Occidental activist, Cheryl Case, dies on hike in Arizona

An activist from Occidental who spent her life seeking adventure, Cheryl Case was described as a giant in the Sonoma County lesbian community.|

Sonoma County activist and adventurer Cheryl Case died one week ago in a regional park in Arizona after apparently becoming lost in the rugged, mountainous terrain.

The Occidental resident’s body was found after a multiday search led by the Maricopa County Sheriff’s Office with hikers, helicopters and trained dogs fanning out in the park west of Phoenix where she had been visiting a close family friend, said her brother Vail Case of Port Angeles, Wash.

Case, 68, was in town visiting her mother’s longtime partner George Powell - who was like a father to her - in Sun City for his 89th birthday, her brother said. She set out the morning of Oct. 27 for a day hike at White Tank Mountain Regional Park but did not return as planned.

Vail Case, who flew to Arizona to join the search, said that searchers found her Oct. 30 in a gully far from a trail.

“It was very rough ground, mountain desert; temperatures the day they found her were 94 degrees,” Vail Case said. “She had hiked there before; she and I have hiked there before.”

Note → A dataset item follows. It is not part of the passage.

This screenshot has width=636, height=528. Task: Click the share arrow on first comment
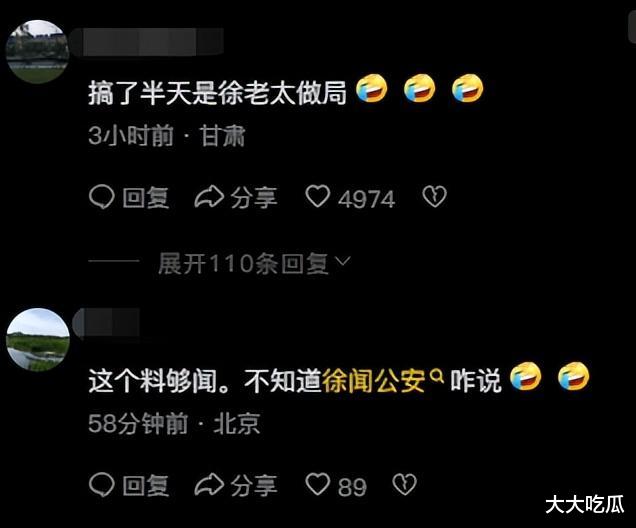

Known as “Snake” by friends and “Casey” by co-workers at the Sebastopol Post Office, Case was born May 15, 1946, in Seattle to Earl and Waneta Case. Earl Case was in the Navy, and the family moved frequently, setting down for periods in Pensacola, Fla., San Diego and Albuquerque, N.M. Case started college at 16 in New Mexico and was married at 18. But by 19, she struck out on her own, beginning a series of adventures.

“She’s been a very adventuresome free spirit,” her brother said. “She pushed the envelope.”

Case moved to San Francisco’s Haight-Ashbury district and in the late 1960s worked for Ramparts, a radical leftist magazine outspoken against the Vietnam War. There, she met fellow wanderer Larry Tomasson, 67, of Santa Rosa.

“One day I said, ‘Hey do you want to go to Alaska? She said sure, which stunned me really. I just wanted to talk to her,” Tomasson said.

They took off on a motorcycle for the Alaska-Canadian Highway, then a dirt road journey through the Yukon. That was one of many motorcycle adventures that led them to back roads and highways across the western United States.

“She was very adventurous all her life,” Tomasson said. “She didn’t care about being safe and comfortable. She’d rather be out there, looking around, meeting people.”

Case took a freighter from New Orleans to Haifa, Israel, and backpacked through Israel, Egypt and Pakistan. She led a trekking expedition in Nepal and hiked the Pacific Crest Trail on her own from Mexico to Canada.

She made west Sonoma County her home around 1980 and became a prominent member of the gay and lesbian community, family and friends said.

“She was a giant in the lesbian community here in Sonoma County,” said Marylou Shira Hadditt, 86, of Sebastopol.

Hadditt met Case in 1981 when she handed over the reins of local feminist newspaper “Women’s Voices” to Case.

“Our first issue we worked on together was on child abuse, before child abuse was on the front pages of the papers,” Hadditt said. “She was a very strong activist. She was involved in things, took leadership, publicly spoke out.”

Case was outspoken, liberal-minded and always offering the use of her pickup.

“She’d say, ‘I heard you were moving and I have that weekend free, I’ll bring my truck,’” her longtime friend Paula Dove of Santa Rosa said.

Case was a well-known fixture behind the counter at the Sebastopol Post Office, where she was known as “Casey,” until retiring about three years ago.

She wrote volumes about her journeys in letters and journals. Vail Case said that his family hopes to compile and publish them someday, something she’d hoped to do herself.

“Her life was pretty much like a novel,” Vail Case said.

A service celebrating Case’s life will be held from 1 to 3 p.m. on Dec. 13 at the Occidental Center for the Arts at 3850 Doris Murphy Court in Occidental.